All entries, exactly as written, should be output again.

Saved entries:
━━━━━━━━━━━━━━━━━━━━

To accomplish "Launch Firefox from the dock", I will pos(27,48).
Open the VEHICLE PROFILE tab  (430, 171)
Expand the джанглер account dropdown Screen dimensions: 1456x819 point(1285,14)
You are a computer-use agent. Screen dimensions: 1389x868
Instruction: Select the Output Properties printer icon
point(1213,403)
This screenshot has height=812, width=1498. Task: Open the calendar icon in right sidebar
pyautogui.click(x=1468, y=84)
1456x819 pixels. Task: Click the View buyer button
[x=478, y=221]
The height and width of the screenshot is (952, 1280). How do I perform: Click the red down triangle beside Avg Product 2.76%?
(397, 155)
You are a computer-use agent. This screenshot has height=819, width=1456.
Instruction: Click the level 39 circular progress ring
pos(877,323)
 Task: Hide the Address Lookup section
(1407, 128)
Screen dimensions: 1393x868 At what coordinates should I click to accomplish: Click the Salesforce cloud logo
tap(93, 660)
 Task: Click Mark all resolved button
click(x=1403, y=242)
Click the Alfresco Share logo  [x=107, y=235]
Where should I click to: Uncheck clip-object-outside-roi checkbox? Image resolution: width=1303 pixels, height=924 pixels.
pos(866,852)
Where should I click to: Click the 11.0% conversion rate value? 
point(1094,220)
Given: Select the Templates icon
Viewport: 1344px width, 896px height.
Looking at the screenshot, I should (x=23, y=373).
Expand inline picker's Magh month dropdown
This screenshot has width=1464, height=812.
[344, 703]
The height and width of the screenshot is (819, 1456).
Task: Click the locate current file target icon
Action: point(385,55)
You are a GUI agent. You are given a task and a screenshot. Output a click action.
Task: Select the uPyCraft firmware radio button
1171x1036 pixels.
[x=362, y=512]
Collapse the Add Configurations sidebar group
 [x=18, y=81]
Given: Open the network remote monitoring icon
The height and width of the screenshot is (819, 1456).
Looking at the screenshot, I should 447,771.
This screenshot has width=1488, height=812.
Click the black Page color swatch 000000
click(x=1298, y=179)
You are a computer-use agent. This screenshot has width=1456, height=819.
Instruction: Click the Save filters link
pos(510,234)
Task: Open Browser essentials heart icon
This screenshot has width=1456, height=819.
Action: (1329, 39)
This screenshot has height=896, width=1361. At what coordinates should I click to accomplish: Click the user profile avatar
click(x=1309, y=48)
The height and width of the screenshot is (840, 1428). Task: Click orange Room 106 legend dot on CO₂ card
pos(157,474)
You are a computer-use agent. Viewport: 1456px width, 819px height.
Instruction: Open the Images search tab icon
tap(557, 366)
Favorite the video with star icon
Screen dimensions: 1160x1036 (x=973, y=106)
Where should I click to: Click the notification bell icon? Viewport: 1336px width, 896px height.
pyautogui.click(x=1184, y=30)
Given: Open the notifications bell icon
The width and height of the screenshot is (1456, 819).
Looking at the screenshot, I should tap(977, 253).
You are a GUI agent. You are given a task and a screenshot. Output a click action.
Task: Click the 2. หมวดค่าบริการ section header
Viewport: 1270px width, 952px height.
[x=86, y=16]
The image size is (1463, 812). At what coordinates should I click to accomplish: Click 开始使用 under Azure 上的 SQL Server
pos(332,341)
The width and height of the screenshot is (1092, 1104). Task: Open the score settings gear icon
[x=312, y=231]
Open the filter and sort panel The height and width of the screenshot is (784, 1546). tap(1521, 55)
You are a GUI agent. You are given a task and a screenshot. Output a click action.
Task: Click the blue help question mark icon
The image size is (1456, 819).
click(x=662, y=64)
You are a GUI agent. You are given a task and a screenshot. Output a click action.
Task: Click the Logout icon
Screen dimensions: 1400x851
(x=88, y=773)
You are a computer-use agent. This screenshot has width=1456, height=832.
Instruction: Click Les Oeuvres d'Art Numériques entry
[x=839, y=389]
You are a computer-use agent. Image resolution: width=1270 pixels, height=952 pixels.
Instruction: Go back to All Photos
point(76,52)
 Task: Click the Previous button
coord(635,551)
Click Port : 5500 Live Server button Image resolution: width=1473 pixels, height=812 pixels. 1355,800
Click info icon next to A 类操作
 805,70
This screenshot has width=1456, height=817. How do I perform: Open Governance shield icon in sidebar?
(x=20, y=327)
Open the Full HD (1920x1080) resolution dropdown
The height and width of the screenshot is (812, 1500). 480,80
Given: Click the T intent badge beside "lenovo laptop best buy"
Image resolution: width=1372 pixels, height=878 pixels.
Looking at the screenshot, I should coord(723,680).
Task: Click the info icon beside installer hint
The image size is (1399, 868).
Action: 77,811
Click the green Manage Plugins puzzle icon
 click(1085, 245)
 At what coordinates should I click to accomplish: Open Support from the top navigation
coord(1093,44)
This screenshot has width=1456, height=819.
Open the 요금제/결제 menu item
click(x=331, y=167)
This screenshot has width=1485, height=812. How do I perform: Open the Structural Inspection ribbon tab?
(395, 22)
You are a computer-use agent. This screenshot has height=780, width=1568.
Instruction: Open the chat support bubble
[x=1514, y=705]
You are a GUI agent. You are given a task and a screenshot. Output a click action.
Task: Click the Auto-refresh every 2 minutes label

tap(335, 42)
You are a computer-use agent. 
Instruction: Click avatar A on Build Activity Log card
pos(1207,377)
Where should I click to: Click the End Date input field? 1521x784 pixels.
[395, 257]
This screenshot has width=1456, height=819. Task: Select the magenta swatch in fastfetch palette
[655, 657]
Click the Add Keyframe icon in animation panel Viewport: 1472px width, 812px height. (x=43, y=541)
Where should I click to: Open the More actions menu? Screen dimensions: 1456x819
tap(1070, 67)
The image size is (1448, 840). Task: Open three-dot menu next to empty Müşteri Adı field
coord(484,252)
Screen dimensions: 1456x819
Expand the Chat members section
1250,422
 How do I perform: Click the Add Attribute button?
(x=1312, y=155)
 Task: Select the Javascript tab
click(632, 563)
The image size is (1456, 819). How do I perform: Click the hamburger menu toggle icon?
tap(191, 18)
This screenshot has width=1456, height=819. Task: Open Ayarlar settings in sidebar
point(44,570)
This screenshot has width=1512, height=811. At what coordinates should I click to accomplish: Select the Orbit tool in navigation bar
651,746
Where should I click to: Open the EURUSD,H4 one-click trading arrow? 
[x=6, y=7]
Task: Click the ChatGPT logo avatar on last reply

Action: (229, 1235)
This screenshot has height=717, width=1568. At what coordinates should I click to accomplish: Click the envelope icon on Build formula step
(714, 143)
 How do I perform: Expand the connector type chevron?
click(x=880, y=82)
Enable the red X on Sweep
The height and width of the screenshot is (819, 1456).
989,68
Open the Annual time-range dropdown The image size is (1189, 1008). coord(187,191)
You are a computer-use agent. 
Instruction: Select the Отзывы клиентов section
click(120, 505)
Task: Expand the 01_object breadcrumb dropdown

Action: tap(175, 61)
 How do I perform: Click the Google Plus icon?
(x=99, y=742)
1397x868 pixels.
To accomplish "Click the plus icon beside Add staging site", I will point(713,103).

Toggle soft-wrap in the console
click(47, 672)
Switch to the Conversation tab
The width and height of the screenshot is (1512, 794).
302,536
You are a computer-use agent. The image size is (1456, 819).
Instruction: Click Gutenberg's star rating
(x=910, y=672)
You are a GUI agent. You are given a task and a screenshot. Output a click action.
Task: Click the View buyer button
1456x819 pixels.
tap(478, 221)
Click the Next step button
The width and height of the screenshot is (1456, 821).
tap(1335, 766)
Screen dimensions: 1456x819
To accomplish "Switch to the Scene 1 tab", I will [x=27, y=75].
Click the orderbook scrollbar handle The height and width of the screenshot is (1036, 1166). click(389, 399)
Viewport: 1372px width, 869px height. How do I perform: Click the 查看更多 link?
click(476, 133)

━━━━━━━━━━━━━━━━━━━━

_WRITTEN REPLY_
To accomplish "Launch Firefox from the dock", I will pos(27,48).
Open the VEHICLE PROFILE tab  (430, 171)
Expand the джанглер account dropdown Screen dimensions: 1456x819 point(1285,14)
You are a computer-use agent. Screen dimensions: 1389x868
Instruction: Select the Output Properties printer icon
point(1213,403)
This screenshot has height=812, width=1498. Task: Open the calendar icon in right sidebar
pyautogui.click(x=1468, y=84)
1456x819 pixels. Task: Click the View buyer button
[x=478, y=221]
The height and width of the screenshot is (952, 1280). How do I perform: Click the red down triangle beside Avg Product 2.76%?
(397, 155)
You are a computer-use agent. This screenshot has height=819, width=1456.
Instruction: Click the level 39 circular progress ring
pos(877,323)
 Task: Hide the Address Lookup section
(1407, 128)
Screen dimensions: 1393x868 At what coordinates should I click to accomplish: Click the Salesforce cloud logo
tap(93, 660)
 Task: Click Mark all resolved button
click(x=1403, y=242)
Click the Alfresco Share logo  [x=107, y=235]
Where should I click to: Uncheck clip-object-outside-roi checkbox? Image resolution: width=1303 pixels, height=924 pixels.
pos(866,852)
Where should I click to: Click the 11.0% conversion rate value? 
point(1094,220)
Given: Select the Templates icon
Viewport: 1344px width, 896px height.
Looking at the screenshot, I should (x=23, y=373).
Expand inline picker's Magh month dropdown
This screenshot has width=1464, height=812.
[344, 703]
The height and width of the screenshot is (819, 1456).
Task: Click the locate current file target icon
Action: point(385,55)
You are a GUI agent. You are given a task and a screenshot. Output a click action.
Task: Select the uPyCraft firmware radio button
1171x1036 pixels.
[x=362, y=512]
Collapse the Add Configurations sidebar group
 [x=18, y=81]
Given: Open the network remote monitoring icon
The height and width of the screenshot is (819, 1456).
Looking at the screenshot, I should 447,771.
This screenshot has width=1488, height=812.
Click the black Page color swatch 000000
click(x=1298, y=179)
You are a computer-use agent. This screenshot has width=1456, height=819.
Instruction: Click the Save filters link
pos(510,234)
Task: Open Browser essentials heart icon
This screenshot has width=1456, height=819.
Action: (1329, 39)
This screenshot has height=896, width=1361. At what coordinates should I click to accomplish: Click the user profile avatar
click(x=1309, y=48)
The height and width of the screenshot is (840, 1428). Task: Click orange Room 106 legend dot on CO₂ card
pos(157,474)
You are a computer-use agent. Viewport: 1456px width, 819px height.
Instruction: Open the Images search tab icon
tap(557, 366)
Favorite the video with star icon
Screen dimensions: 1160x1036 (x=973, y=106)
Where should I click to: Click the notification bell icon? Viewport: 1336px width, 896px height.
pyautogui.click(x=1184, y=30)
Given: Open the notifications bell icon
The width and height of the screenshot is (1456, 819).
Looking at the screenshot, I should tap(977, 253).
You are a GUI agent. You are given a task and a screenshot. Output a click action.
Task: Click the 2. หมวดค่าบริการ section header
Viewport: 1270px width, 952px height.
[x=86, y=16]
The image size is (1463, 812). At what coordinates should I click to accomplish: Click 开始使用 under Azure 上的 SQL Server
pos(332,341)
The width and height of the screenshot is (1092, 1104). Task: Open the score settings gear icon
[x=312, y=231]
Open the filter and sort panel The height and width of the screenshot is (784, 1546). tap(1521, 55)
You are a GUI agent. You are given a task and a screenshot. Output a click action.
Task: Click the blue help question mark icon
The image size is (1456, 819).
click(x=662, y=64)
You are a GUI agent. You are given a task and a screenshot. Output a click action.
Task: Click the Logout icon
Screen dimensions: 1400x851
(x=88, y=773)
You are a computer-use agent. This screenshot has width=1456, height=832.
Instruction: Click Les Oeuvres d'Art Numériques entry
[x=839, y=389]
You are a computer-use agent. Image resolution: width=1270 pixels, height=952 pixels.
Instruction: Go back to All Photos
point(76,52)
 Task: Click the Previous button
coord(635,551)
Click Port : 5500 Live Server button Image resolution: width=1473 pixels, height=812 pixels. 1355,800
Click info icon next to A 类操作
 805,70
This screenshot has width=1456, height=817. How do I perform: Open Governance shield icon in sidebar?
(x=20, y=327)
Open the Full HD (1920x1080) resolution dropdown
The height and width of the screenshot is (812, 1500). 480,80
Given: Click the T intent badge beside "lenovo laptop best buy"
Image resolution: width=1372 pixels, height=878 pixels.
Looking at the screenshot, I should coord(723,680).
Task: Click the info icon beside installer hint
The image size is (1399, 868).
Action: 77,811
Click the green Manage Plugins puzzle icon
 click(1085, 245)
 At what coordinates should I click to accomplish: Open Support from the top navigation
coord(1093,44)
This screenshot has width=1456, height=819.
Open the 요금제/결제 menu item
click(x=331, y=167)
This screenshot has width=1485, height=812. How do I perform: Open the Structural Inspection ribbon tab?
(395, 22)
You are a computer-use agent. This screenshot has height=780, width=1568.
Instruction: Open the chat support bubble
[x=1514, y=705]
You are a GUI agent. You are given a task and a screenshot. Output a click action.
Task: Click the Auto-refresh every 2 minutes label

tap(335, 42)
You are a computer-use agent. 
Instruction: Click avatar A on Build Activity Log card
pos(1207,377)
Where should I click to: Click the End Date input field? 1521x784 pixels.
[395, 257]
This screenshot has width=1456, height=819. Task: Select the magenta swatch in fastfetch palette
[655, 657]
Click the Add Keyframe icon in animation panel Viewport: 1472px width, 812px height. (x=43, y=541)
Where should I click to: Open the More actions menu? Screen dimensions: 1456x819
tap(1070, 67)
The image size is (1448, 840). Task: Open three-dot menu next to empty Müşteri Adı field
coord(484,252)
Screen dimensions: 1456x819
Expand the Chat members section
1250,422
 How do I perform: Click the Add Attribute button?
(x=1312, y=155)
 Task: Select the Javascript tab
click(632, 563)
The image size is (1456, 819). How do I perform: Click the hamburger menu toggle icon?
tap(191, 18)
This screenshot has width=1456, height=819. Task: Open Ayarlar settings in sidebar
point(44,570)
This screenshot has width=1512, height=811. At what coordinates should I click to accomplish: Select the Orbit tool in navigation bar
651,746
Where should I click to: Open the EURUSD,H4 one-click trading arrow? 
[x=6, y=7]
Task: Click the ChatGPT logo avatar on last reply

Action: (229, 1235)
This screenshot has height=717, width=1568. At what coordinates should I click to accomplish: Click the envelope icon on Build formula step
(714, 143)
 How do I perform: Expand the connector type chevron?
click(x=880, y=82)
Enable the red X on Sweep
The height and width of the screenshot is (819, 1456).
989,68
Open the Annual time-range dropdown The image size is (1189, 1008). coord(187,191)
You are a computer-use agent. 
Instruction: Select the Отзывы клиентов section
click(120, 505)
Task: Expand the 01_object breadcrumb dropdown

Action: tap(175, 61)
 How do I perform: Click the Google Plus icon?
(x=99, y=742)
1397x868 pixels.
To accomplish "Click the plus icon beside Add staging site", I will point(713,103).

Toggle soft-wrap in the console
click(47, 672)
Switch to the Conversation tab
The width and height of the screenshot is (1512, 794).
302,536
You are a computer-use agent. The image size is (1456, 819).
Instruction: Click Gutenberg's star rating
(x=910, y=672)
You are a GUI agent. You are given a task and a screenshot. Output a click action.
Task: Click the View buyer button
1456x819 pixels.
tap(478, 221)
Click the Next step button
The width and height of the screenshot is (1456, 821).
tap(1335, 766)
Screen dimensions: 1456x819
To accomplish "Switch to the Scene 1 tab", I will [x=27, y=75].
Click the orderbook scrollbar handle The height and width of the screenshot is (1036, 1166). click(389, 399)
Viewport: 1372px width, 869px height. How do I perform: Click the 查看更多 link?
click(476, 133)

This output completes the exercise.